The Arriving Ordeal

Our arriving ordeal is now upon us: “It was in fact a world disorder we inherited, we who came after and which we have bequeathed to our own children. “During the 1960s, as is now clear, America began a slow but unmistakable process of transformation. The signs hardly need belaboring: racial polarity, educational dysfunction, social fragmentation of many and various kinds.”

But what comes now?

“Europe, at least in the way that we have known it, has begun to vanish. And with it, the West itself…” Again Robert Kaplan writes – bookending the post-cold war period…”

Joel D. Hirst's Blog

The Harmattan billows above blotting out the sun, dust coalescing with diluted traces of the acrid garbage fires that warm the ditch beyond the potholed road and the wood smoke from the last trees of the plains burned to cook beans and rice and the occasional dried fish from desiccated and barren lakes.
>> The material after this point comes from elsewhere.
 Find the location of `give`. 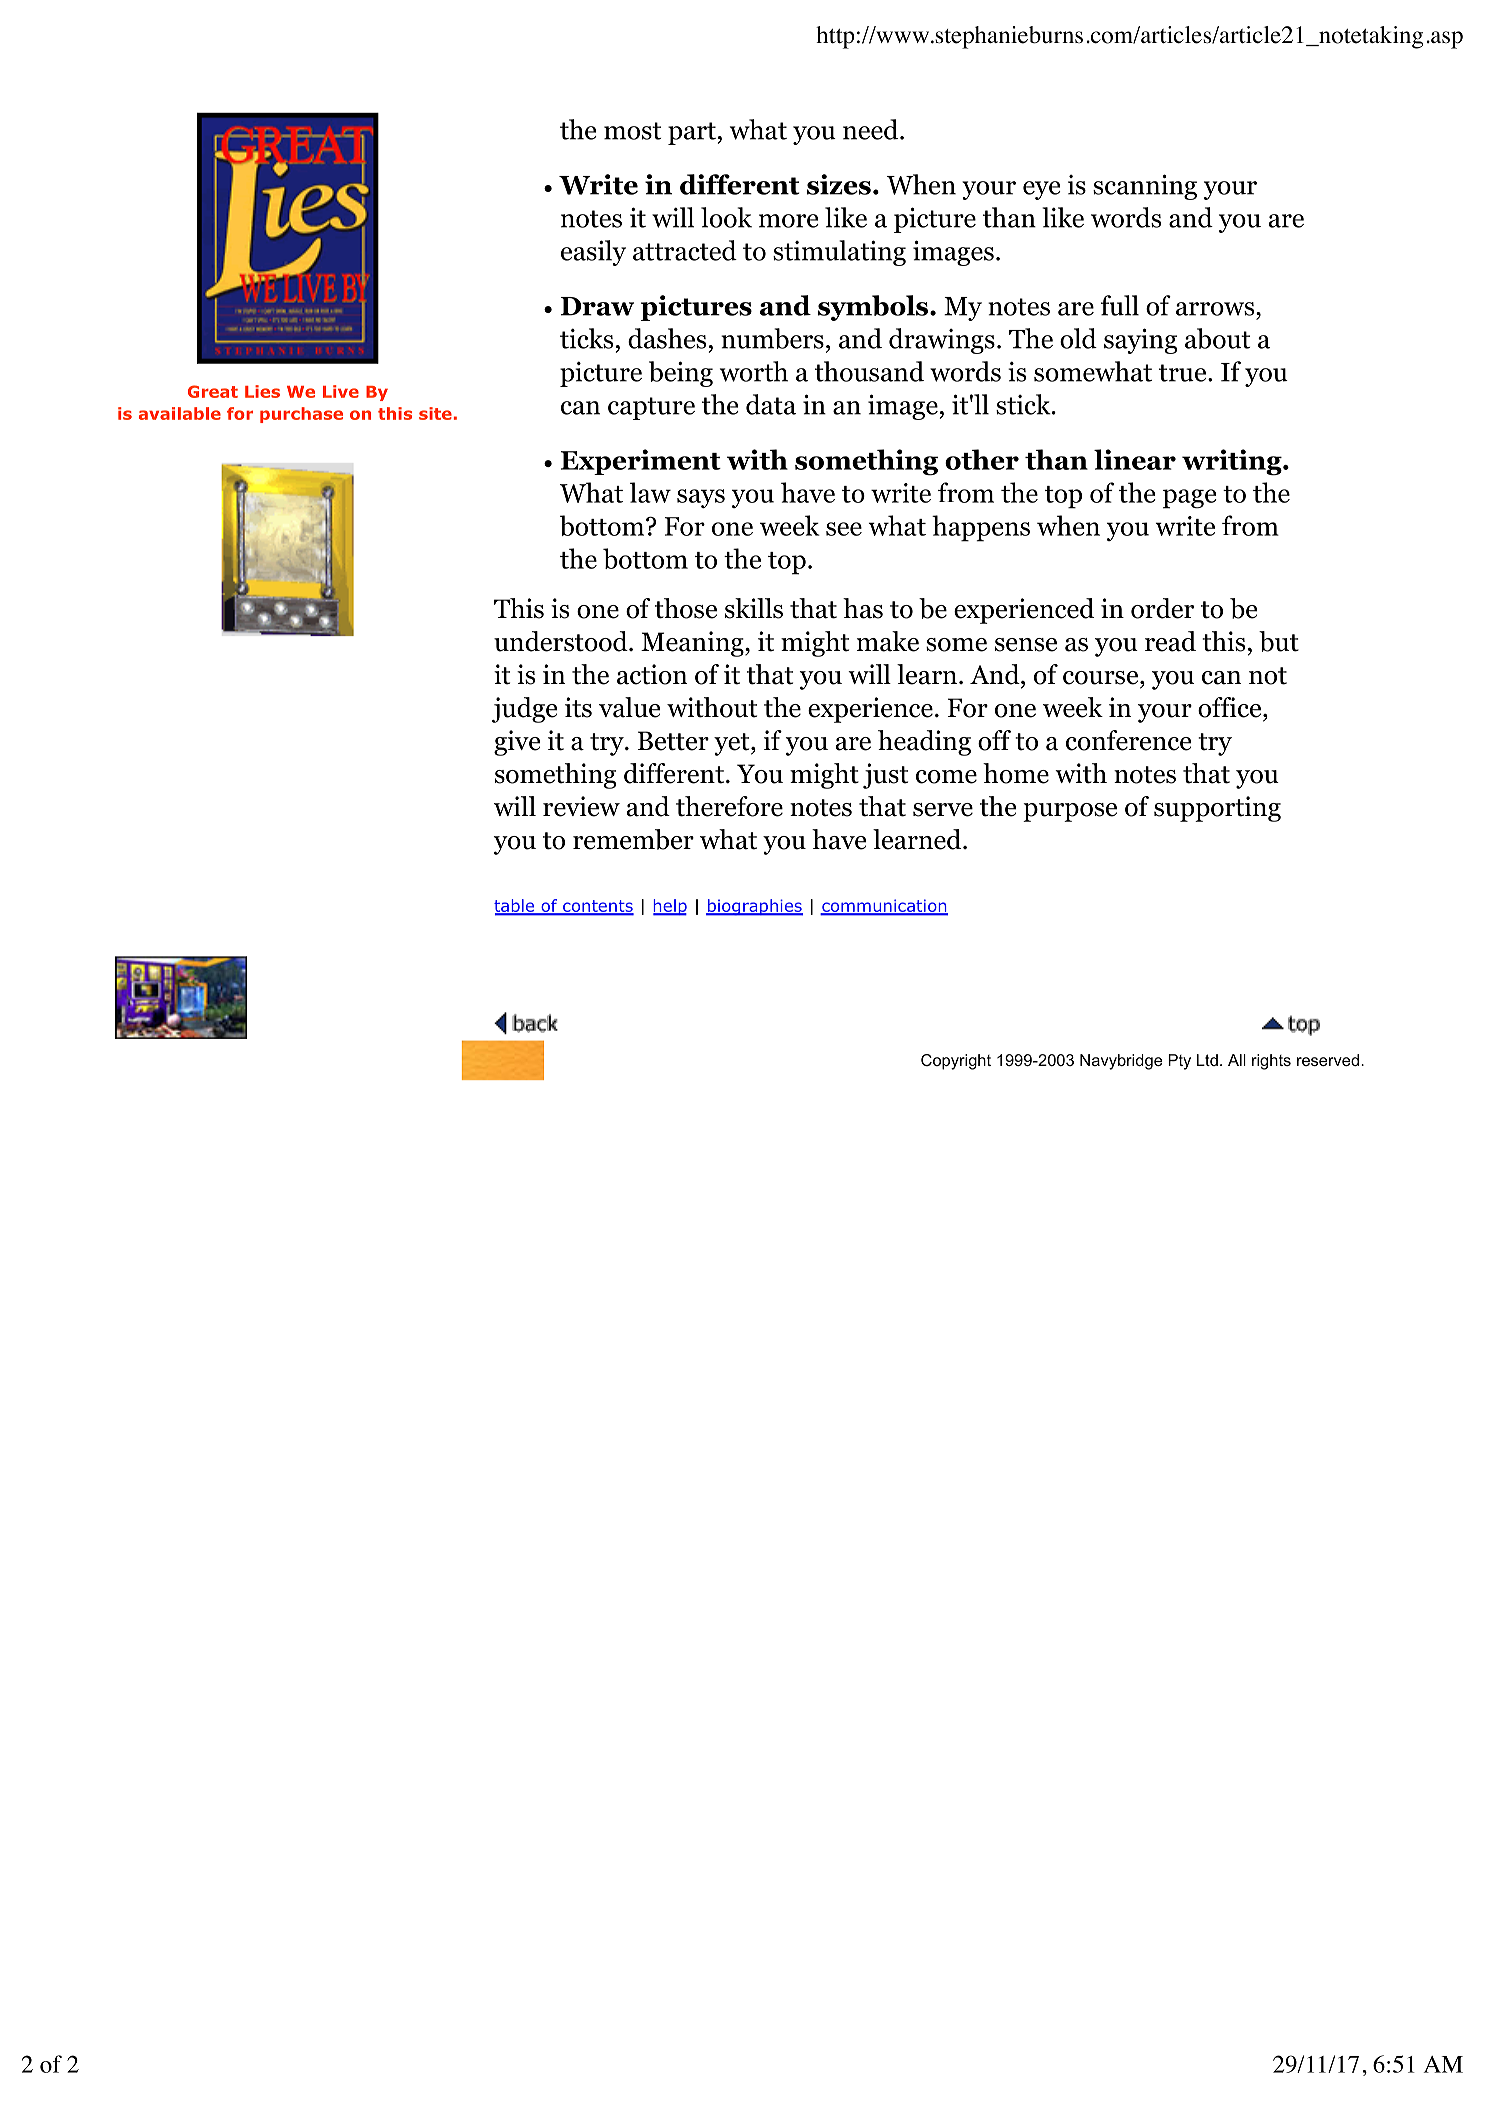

A black plastic bag escapes the flames, parasailing the harsh winds over the ten foot wall crowned with concertina wire to lodge itself on a carefully pruned pine tree. I walk the compound pulling my dog on her leash, imported beer in hand brewed in a place cold and clean and shipped in to be sold for more than the value of a day’s labor. Back and forth and back again in a restless, trying parade. She was a gift to my wife, my dog was, a tiny pretentious little thing, a historical memento from days when…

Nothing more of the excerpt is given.